飽き飽きしていた。
誰も居ない、美術品ばかりが上品に並べられた城にも、人間が俺を呼び出そうとする声も、たまにやってきては俺に文句をいう部下たちにも、俺はすべてに飽きていたのだ。
底の厚みがある鉄板入りのブーツから、頼りないヒールのブーツに変えて廊下を歩くのも、ぼろ布を被るのをやめ、かっちり着込みコルセットを装着するのも、伸ばしっぱなしの髪を切って整えておくのも、一人ファッションショーみたいで嫌いじゃなかったが、一人である。誰も見ないし、見せる予定もない。やがて飽きた。

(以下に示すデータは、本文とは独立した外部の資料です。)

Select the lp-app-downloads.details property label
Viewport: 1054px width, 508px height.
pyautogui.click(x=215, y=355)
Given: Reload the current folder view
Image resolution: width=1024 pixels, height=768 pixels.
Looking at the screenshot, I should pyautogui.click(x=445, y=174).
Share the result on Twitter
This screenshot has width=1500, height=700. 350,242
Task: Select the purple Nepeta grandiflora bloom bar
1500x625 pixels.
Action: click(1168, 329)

水浴びではなく、湯浴みを覚えたし、長風呂もする。読書もしたし、人間を唆してみたりもした。最初は面白かったが、最近では一時の退屈しのぎにしかならない。
一日のうち、どれほどの時間を無為にしたことだろう。
たぶん、かなりの時間いかがわしい妄想に浸って、変な笑いを漏らしていた。
けれど、つまらなかった。ただ、退屈で、玉座で膝を抱え、居眠りをする。
夢の中でさえ、俺は同じような景色を見て、同じようなことしかしない。
だから俺は、考えた。
いつか、この城を出て、昔と同じ日々を送ろう。
王なんて詰まらない職業は、前のやつと同じように誰かに押し付けるか、放っておけばいい。そうすれば、俺は昔と同じ、楽しい毎日を送れるはずだ。

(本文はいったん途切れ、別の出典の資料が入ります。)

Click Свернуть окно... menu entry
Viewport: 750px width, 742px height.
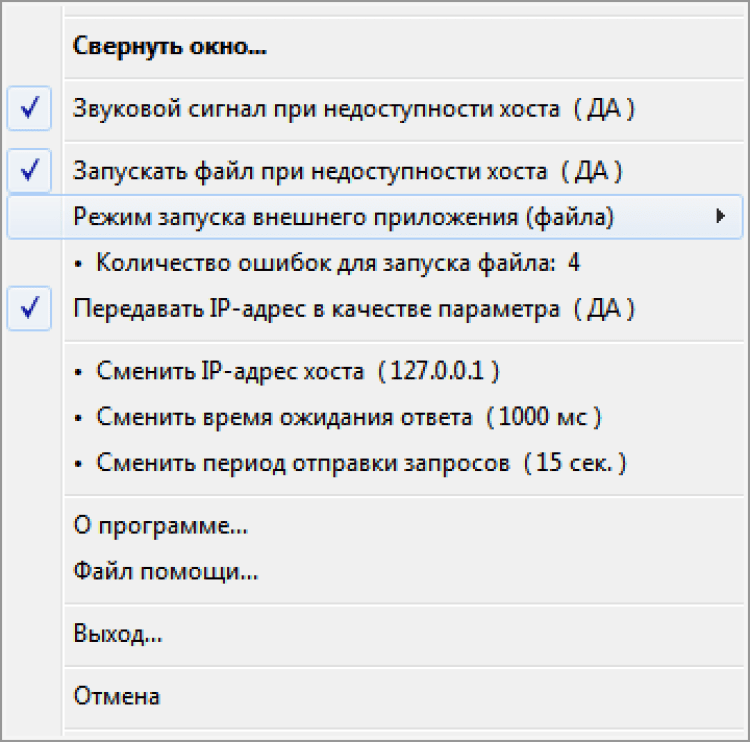point(170,47)
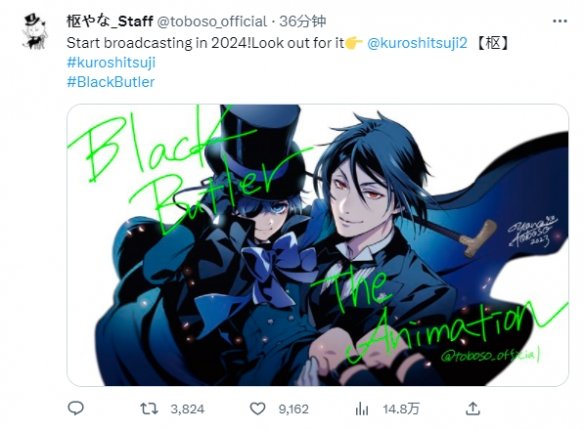
Task: Click the reply speech bubble icon
Action: (76, 408)
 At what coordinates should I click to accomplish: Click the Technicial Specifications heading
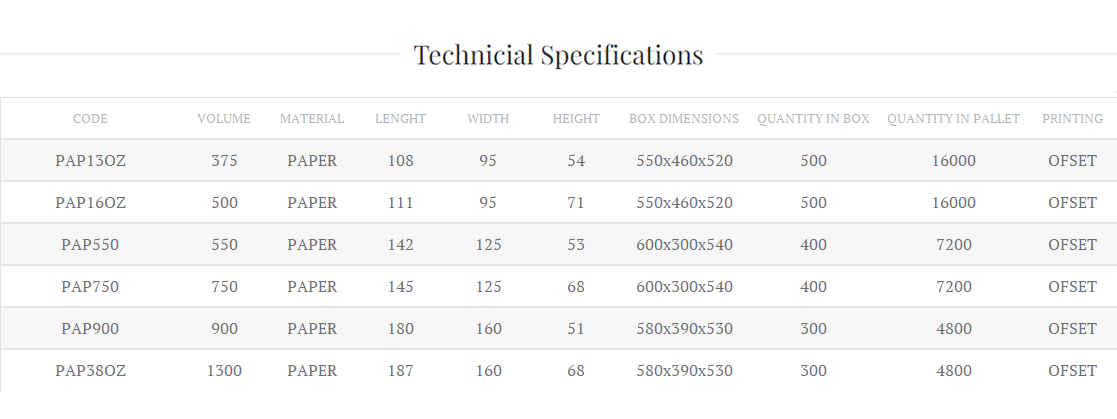point(558,55)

けれど、まだ魔王礼拝だのなんだのされているうちは、なんだかんだ文句いいにこられているうちは、まだこの城にいなければならない。それが、魔王というものなのだから、一応職業をまっとうしておかなければならないだろう。
それが、前任の魔王との約束のようなものだし、玉座を手に入れた俺の務めだ。
いつか、そう、いつかは捨てようとは思う。
それは今じゃないだけだ。
俺はそうして数千年、暇だけを持て余し、最終的にはずかしい名前を呼ばれるという決定打をうけて魔王をやめた。
俺は、このいつかを望んでいた。
ずっとずっと、望んでいたのだ。
「城って……本当に魔王だったのか……」
感心したように、何もない城内を眺めるイオに、俺はニヤニヤと笑いながら頷く。
「そうだぞ? イオは魔王様を組み敷いていいように翻弄してきたってことだ」
「……俺の上で腰振ってるほうが多い気がするが」
イオはテクニシャンだし、リードもうまければ欲もある。俺をいいように扱ってくれた。しかし、それ以上に、俺の意志ってやつを尊重してくれる。俺が好きなようにすると、どうしても嬉しそうにダイレクトインしてしまうのだ。

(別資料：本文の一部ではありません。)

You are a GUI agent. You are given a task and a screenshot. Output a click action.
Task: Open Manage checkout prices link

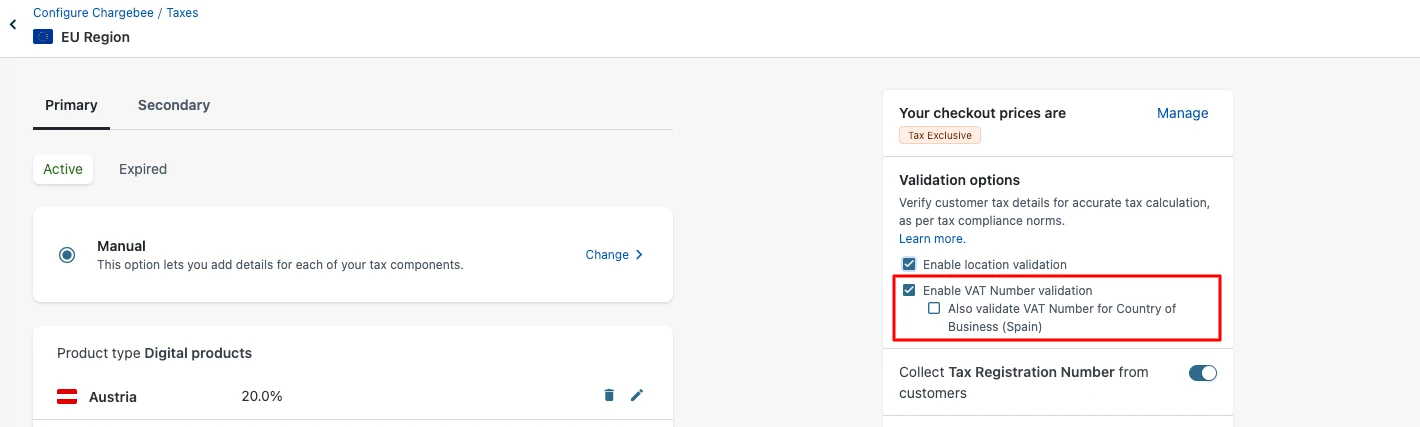(1183, 114)
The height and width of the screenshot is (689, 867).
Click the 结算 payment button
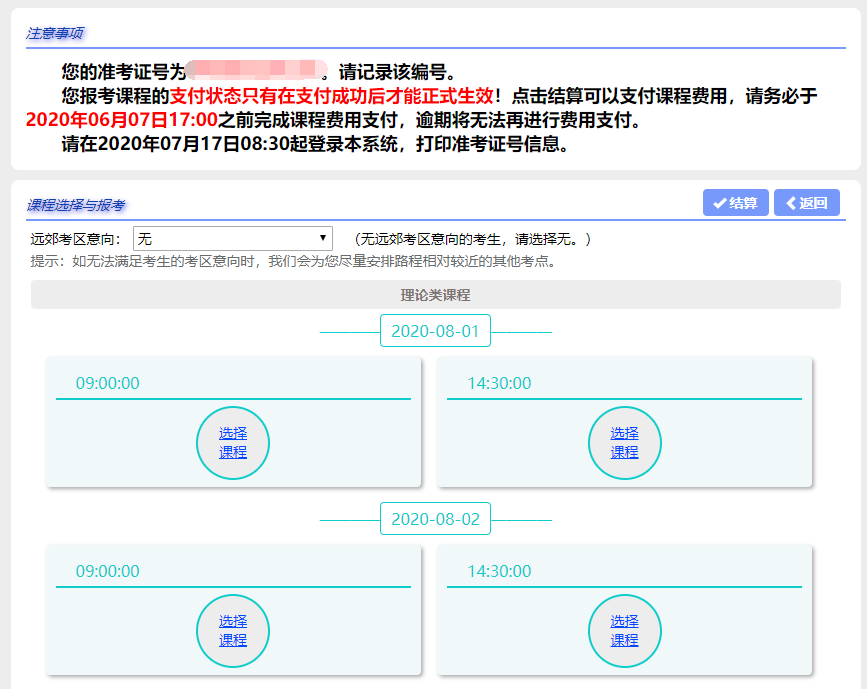pos(735,203)
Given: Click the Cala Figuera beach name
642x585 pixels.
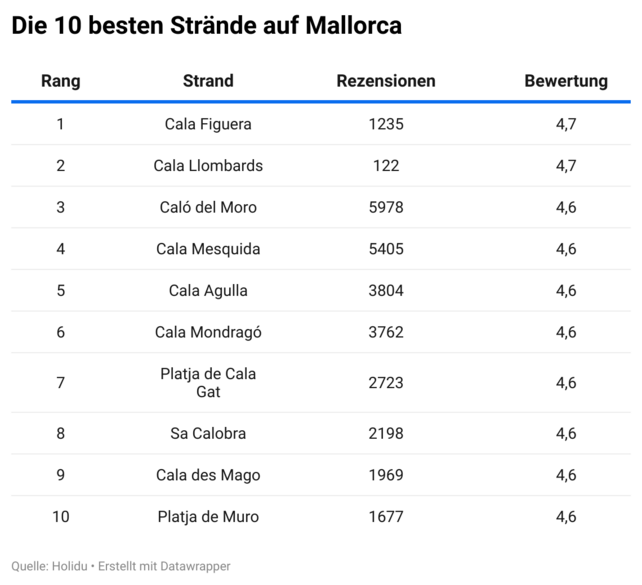Looking at the screenshot, I should tap(208, 124).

我慢がきかないのはよくわかっている。しかし、気持ちいいのでそれでいいのだ。
「じゃあ、今度魔王様プレイでもするか?」
「……ご遠慮しておく。魔王様がとんでもない要求をしてきそうだから」
イオは賢明である。俺の下心を見抜き、変態プレイを避けた。
そして、イオは玉座以外何もなくなった王の間を改めて見渡す。
「寂しい部屋だな」
イオのいう、その感覚はよくわからない。ただ暇で暇で仕方なかったことしか記憶にない。イオがそう思うのは美術品を売ったせいだろう。
「俺が美術品、うっぱらったからな」
「何をやってるんだよ、魔王様……」
「今はちげぇし」
「尚更、何やってんだよ」
呆れた顔をするイオもいつもと変わらず男前だ。
俺は、笑って親指を突き出す。
「盗賊行為」
「そういうことではないんだがなぁ」
わざと首を傾げたあと、俺は王の間から出る。
観光をするには少々物足りない場所だったなぁ……と思いながら。